(Stored records)
────

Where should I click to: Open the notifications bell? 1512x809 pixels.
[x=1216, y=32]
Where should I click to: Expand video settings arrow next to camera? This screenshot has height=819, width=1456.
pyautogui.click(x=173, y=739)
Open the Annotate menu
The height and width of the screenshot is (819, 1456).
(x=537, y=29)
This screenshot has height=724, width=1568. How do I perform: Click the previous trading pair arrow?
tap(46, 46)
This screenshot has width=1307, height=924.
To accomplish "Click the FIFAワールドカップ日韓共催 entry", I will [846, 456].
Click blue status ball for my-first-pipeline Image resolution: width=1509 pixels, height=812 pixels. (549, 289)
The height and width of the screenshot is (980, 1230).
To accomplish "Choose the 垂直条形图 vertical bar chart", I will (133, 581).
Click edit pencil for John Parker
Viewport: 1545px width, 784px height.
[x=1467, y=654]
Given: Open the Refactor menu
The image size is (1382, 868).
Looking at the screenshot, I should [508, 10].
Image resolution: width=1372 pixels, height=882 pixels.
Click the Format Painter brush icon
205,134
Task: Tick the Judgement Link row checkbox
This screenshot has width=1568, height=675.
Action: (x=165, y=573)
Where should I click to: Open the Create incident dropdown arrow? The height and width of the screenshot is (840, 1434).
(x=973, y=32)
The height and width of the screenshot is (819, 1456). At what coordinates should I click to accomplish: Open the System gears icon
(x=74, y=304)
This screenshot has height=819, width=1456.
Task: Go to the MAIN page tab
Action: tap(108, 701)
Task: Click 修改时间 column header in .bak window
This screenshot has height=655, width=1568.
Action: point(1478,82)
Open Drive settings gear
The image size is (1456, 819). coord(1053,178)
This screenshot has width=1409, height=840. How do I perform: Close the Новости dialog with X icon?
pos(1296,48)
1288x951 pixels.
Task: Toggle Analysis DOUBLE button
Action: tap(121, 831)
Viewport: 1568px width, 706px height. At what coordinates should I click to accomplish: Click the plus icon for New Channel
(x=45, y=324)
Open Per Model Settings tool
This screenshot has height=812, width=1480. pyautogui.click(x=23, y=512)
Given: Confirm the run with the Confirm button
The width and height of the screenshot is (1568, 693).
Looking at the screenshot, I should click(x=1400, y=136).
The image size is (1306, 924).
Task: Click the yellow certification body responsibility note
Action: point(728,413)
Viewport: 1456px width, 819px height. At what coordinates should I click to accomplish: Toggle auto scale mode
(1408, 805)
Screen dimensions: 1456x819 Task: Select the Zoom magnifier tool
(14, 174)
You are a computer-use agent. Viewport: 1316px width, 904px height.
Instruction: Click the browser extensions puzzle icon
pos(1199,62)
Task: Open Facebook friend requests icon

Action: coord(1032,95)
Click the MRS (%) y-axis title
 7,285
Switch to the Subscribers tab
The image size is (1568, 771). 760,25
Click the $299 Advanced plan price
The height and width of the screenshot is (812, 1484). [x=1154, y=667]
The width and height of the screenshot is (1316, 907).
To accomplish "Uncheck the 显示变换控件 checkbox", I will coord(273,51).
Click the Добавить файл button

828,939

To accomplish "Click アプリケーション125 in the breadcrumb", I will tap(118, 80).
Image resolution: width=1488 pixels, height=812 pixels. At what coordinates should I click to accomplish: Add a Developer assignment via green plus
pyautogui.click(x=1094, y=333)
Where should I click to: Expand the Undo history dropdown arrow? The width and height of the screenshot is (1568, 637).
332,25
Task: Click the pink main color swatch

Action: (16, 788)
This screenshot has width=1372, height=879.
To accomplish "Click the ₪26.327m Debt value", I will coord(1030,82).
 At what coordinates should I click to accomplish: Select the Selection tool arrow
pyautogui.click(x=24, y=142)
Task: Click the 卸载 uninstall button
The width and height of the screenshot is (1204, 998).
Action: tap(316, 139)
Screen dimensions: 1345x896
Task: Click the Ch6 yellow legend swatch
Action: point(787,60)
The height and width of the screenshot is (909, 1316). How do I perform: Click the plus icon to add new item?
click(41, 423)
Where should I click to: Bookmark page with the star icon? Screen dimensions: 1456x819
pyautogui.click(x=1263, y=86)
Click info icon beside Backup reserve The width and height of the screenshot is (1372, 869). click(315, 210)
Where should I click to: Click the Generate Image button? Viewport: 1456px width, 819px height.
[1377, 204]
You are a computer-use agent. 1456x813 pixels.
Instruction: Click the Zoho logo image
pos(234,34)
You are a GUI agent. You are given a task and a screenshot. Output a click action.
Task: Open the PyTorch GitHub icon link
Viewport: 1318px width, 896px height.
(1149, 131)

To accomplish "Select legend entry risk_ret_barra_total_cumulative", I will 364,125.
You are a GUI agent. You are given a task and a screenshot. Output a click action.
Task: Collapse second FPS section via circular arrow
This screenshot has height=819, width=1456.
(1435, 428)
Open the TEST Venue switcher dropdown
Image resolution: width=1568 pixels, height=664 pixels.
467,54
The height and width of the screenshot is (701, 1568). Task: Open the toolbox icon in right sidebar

────

__Action item__
Return a word-for-word copy of the lines above from the one holding "Task: Open Facebook friend requests icon" through the one holding "This screenshot has width=1372, height=879.", with both of them included and nothing besides.

__Exercise solution__
Task: Open Facebook friend requests icon

Action: coord(1032,95)
Click the MRS (%) y-axis title
 7,285
Switch to the Subscribers tab
The image size is (1568, 771). 760,25
Click the $299 Advanced plan price
The height and width of the screenshot is (812, 1484). [x=1154, y=667]
The width and height of the screenshot is (1316, 907).
To accomplish "Uncheck the 显示变换控件 checkbox", I will coord(273,51).
Click the Добавить файл button

828,939

To accomplish "Click アプリケーション125 in the breadcrumb", I will tap(118, 80).
Image resolution: width=1488 pixels, height=812 pixels. At what coordinates should I click to accomplish: Add a Developer assignment via green plus
pyautogui.click(x=1094, y=333)
Where should I click to: Expand the Undo history dropdown arrow? The width and height of the screenshot is (1568, 637).
332,25
Task: Click the pink main color swatch

Action: (16, 788)
This screenshot has width=1372, height=879.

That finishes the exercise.